(Data under study)
* * * * * * *

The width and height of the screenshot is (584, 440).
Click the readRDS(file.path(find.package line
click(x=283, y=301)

* * * * * * *

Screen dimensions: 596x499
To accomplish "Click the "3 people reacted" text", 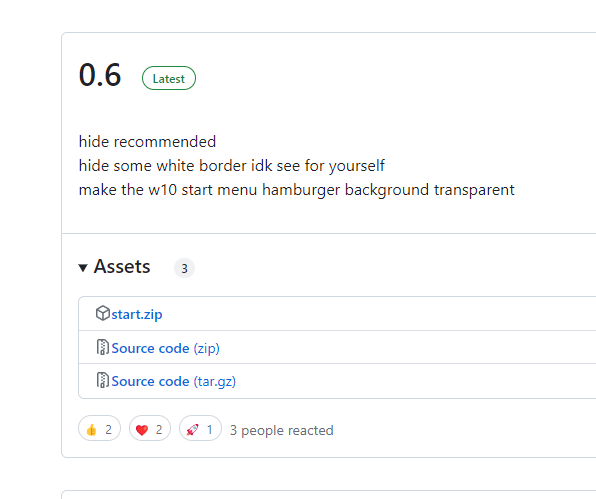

* * * * * * *

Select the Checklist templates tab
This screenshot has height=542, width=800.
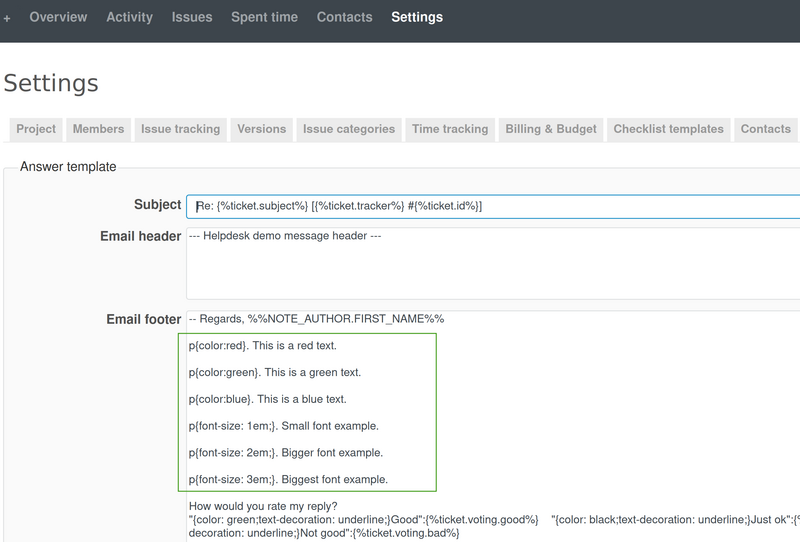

* * * * * * *

(The task) Tally the lines in the listing that hold the string "screenshot"; your reply is that total alone.

(Task solution) 2